I think I'm with blp. As a whole even I don't get much out of it. But it may be a worthwhile exercise to see what I can get at playing with the form, such as more line variation, etc, and I do like jon's recommendation of working some other parts of the body into it, which reminds me of a Keneth Koch poem/play in which he gives voice to a variety of body parts including a man's penis and toenail.
And then I might try to work out a few poems from some individual lines.
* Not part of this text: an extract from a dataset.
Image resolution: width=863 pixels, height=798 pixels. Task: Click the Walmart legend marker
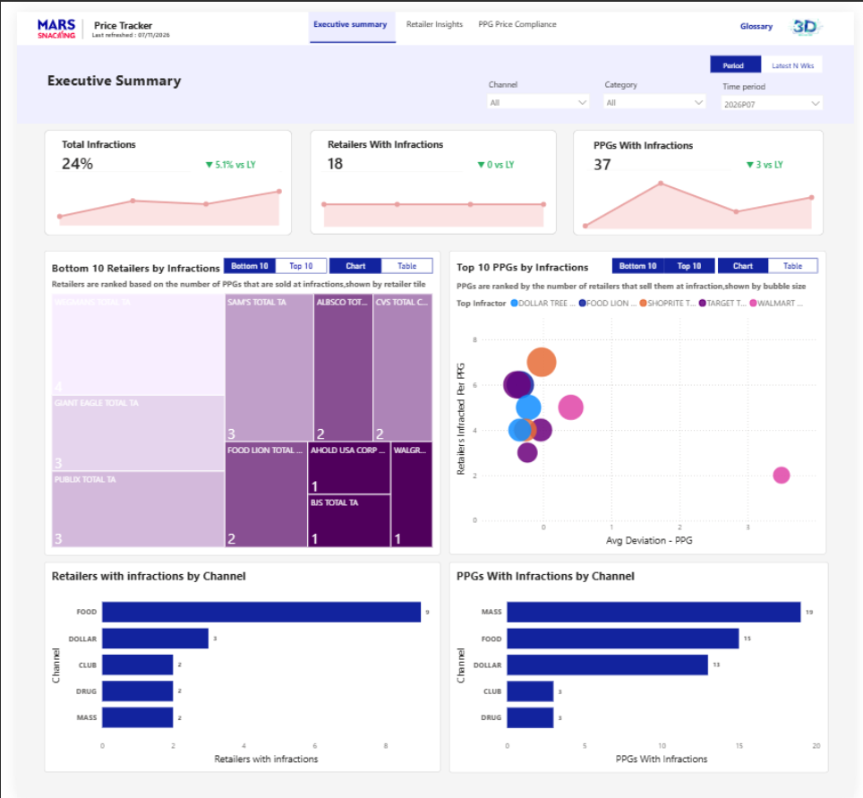(753, 304)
Heya, IP. I found so much beauty in your lines, but kind of couldn't find a place to settle, a raison d'etre; I'm with blp too. Maybe instead of more body parts, you need something whole to contrast, to hold it together. as for Ken Koch's poem/play, isn't man a bit redundant there? :p
white camellia
04-25-2009, 10:54 AM
The structure of the poem matches the thing it draws - repetitive, because these things are among us; fixed, because they are changing, but cannot do without the simple and eternal bones!
white camellia
04-25-2009, 11:06 AM
Heya, IP. I found so much beauty in your lines, but kind of couldn't find a place to settle, a raison d'etre; I'm with blp too. Maybe instead of more body parts, you need something whole to contrast, to hold it together. as for Ken Koch's poem/play, isn't man a bit redundant there? :p
Isn't that just like the body itself - almost meaningless without the will?
a_little_wisp
04-25-2009, 02:15 PM
This is is absolutely remarkable imagery. If you're going to cut and try to work it into something else- oh, do keep this one. Each image here is so very striking. I can see, however, you don't want to expand the body?
It seems more about the five senses than the body.
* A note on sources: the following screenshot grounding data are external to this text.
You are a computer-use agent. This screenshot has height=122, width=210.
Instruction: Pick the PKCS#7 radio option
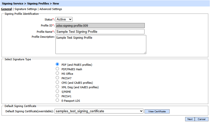[x=57, y=78]
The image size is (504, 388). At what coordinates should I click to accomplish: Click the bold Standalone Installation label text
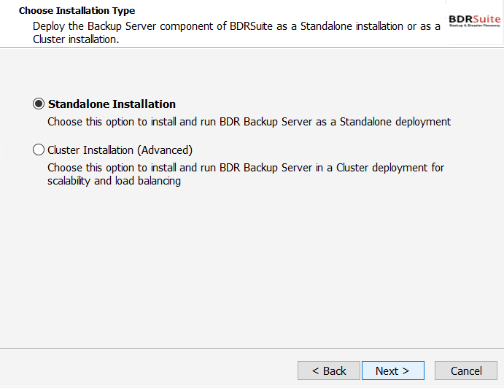(x=112, y=104)
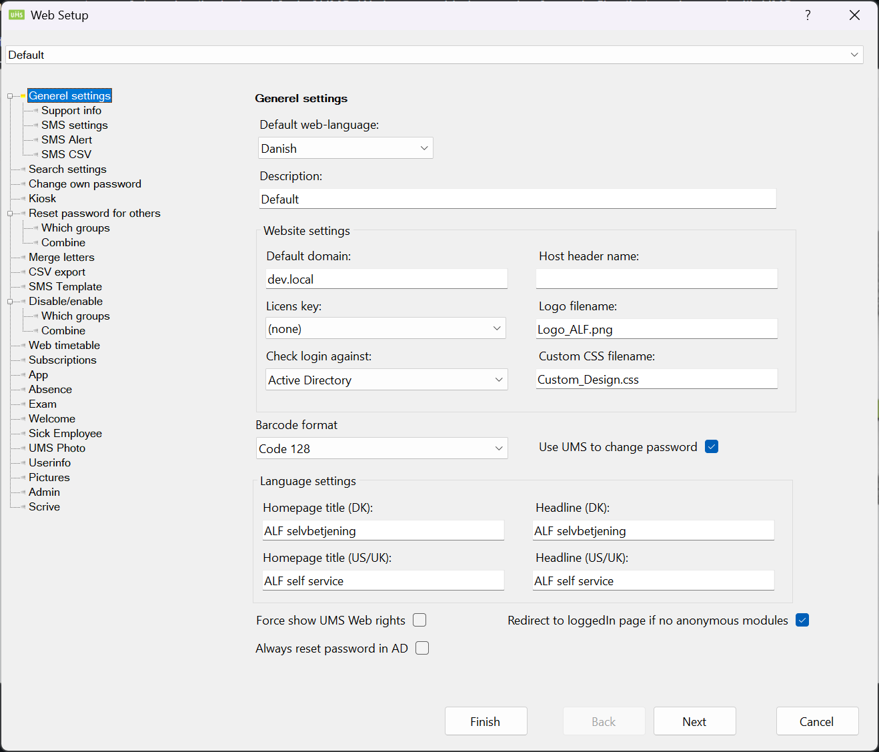Viewport: 879px width, 752px height.
Task: Collapse the Generel settings tree node
Action: [10, 96]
Agreed with ampoule. And so for me, I guess it doesn't exactly need to go anywhere. This poems seems to prove that nature defines our senses best. Five senses, five stanzas- imagery that makes you sigh and takes the reader to the intended place, to the intended feeling...
Lovely.
Il Penseroso
04-27-2009, 02:59 PM
I suppose it probably should be called "Sense Litany" because I did stick to the five senses (though with the tongue section I sort of forgot this a bit and focused more on speech).
Thanks for reading and commenting all!
as for Ken Koch's poem/play, isn't man a bit redundant there? :p
D'oh! Penises exist on other animals though, right?